Tonneman paladeó el oporto. Oyó a Gretel canturrear en la cocina. Era un placer estar en casa, compartiendo el vino, la comida y la conversación con su mejor amigo. Sólo se reprochaba no haber podido hacer lo mismo con su padre.
—Todo apunta a que era una doncella.
—¿Crees que trabajaba en alguna casa?
—Diría que sí. —Tonneman cascó una nuez—. Seguramente no era de Nueva York. Tal vez de Nueva Inglaterra, o Nueva Jersey. Quién sabe. En cualquier caso, no era de aquí. Supongo que escapó y fue a dar con malas compañías. No encontraron ningún monedero. Es probable que uno de sus amigos le robara el dinero y luego la matara.
El rostro de Jamie adoptó una expresión de desdén. Bebió más oporto y volvió a llenar las copas.
—¿Qué cosa de valor podía llevar encima una mujer como ésa?
—Ah —replicó Tonneman, concentrado en cascar otra nuez—, buena pregunta. Si consigues responderla, conseguirás resolver el enigma.
—Si el asesino era un desconocido, ¿por qué demonios tenía que decapitarla?
Tonneman asintió con la cabeza. Su compañero acababa de desmontar la teoría que había planteado. Así eran las cosas entre él y Jamie; así habían sido desde el día que se conocieron. Jamie formulaba las preguntas adecuadas a la manera socrática con objeto de despertar en Tonneman una idea latente. Sin contestar jamás a las preguntas, Jamison ayudaba a su colega a dar con la respuesta.
—¿Para dificultar la identificación de la mujer?
—Exactamente. Por tanto, tu historia de las malas compañías no es tan buena como la mía.
—¿Cuál es la tuya?
—Explícala tú.
Tonneman se retiró las cáscaras de nuez del regazo, cogió la pipa de brezo de su padre de la mesita y la llenó con tabaco en rama de Virginia, que encontró en la cajita azul de Delft. Acercó una cerilla al fuego y luego a la pipa. A pesar de que el tabaco estaba demasiado seco, fumó con deleite. De repente se le ocurrió una respuesta:
—Huyó con otro criado. Sin duda se trataba de un hombre, pues ninguna mujer habría conseguido cortarle la cabeza de esa manera...
—¿Ni siquiera Gretel?
Tonneman echó a reír. A continuación se llevó un dedo a los labios y murmuró:
—Excluyendo a Gretel. —Partió un trocito de manzana y lo mezcló con el tabaco—. Ese hombre... le cortó la cabeza porque, si se encontraba el cuerpo y se identificaba el cadáver, él sería el principal sospechoso.

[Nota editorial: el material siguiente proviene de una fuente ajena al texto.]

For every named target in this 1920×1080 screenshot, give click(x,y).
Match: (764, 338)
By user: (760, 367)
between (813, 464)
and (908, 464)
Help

—Muy bien, chico. Buena deducción por ahora.
Tonneman no le escuchaba. Se le había ocurrido otra pregunta:
—Pero ¿y la ropa interior? —Chupó la pipa de brezo. Un agradable aroma a tabaco de Virginia invadió la habitación.
—Pues sí, ¿qué ocurre con la ropa interior? —Jamie sacó una tabaquera del chaleco, inhaló tabaco en polvo y estornudó sobre un pañuelo que a continuación se guardó en la manga de encaje de su chaqueta azul marino—. La ropa interior pone en entredicho la teoría del criado.
Tonneman se levantó y se acercó a la ventana.
—Ha cesado de nevar.
Los árboles y los campos, cubiertos de nieve, separaban su casa de la mansión de los Comfort. Le pareció ver de nuevo a su Abigail, con su sombrilla, su rubia cabellera y su tez blanca como la leche. Oyó su risa y contempló sus ojos azules.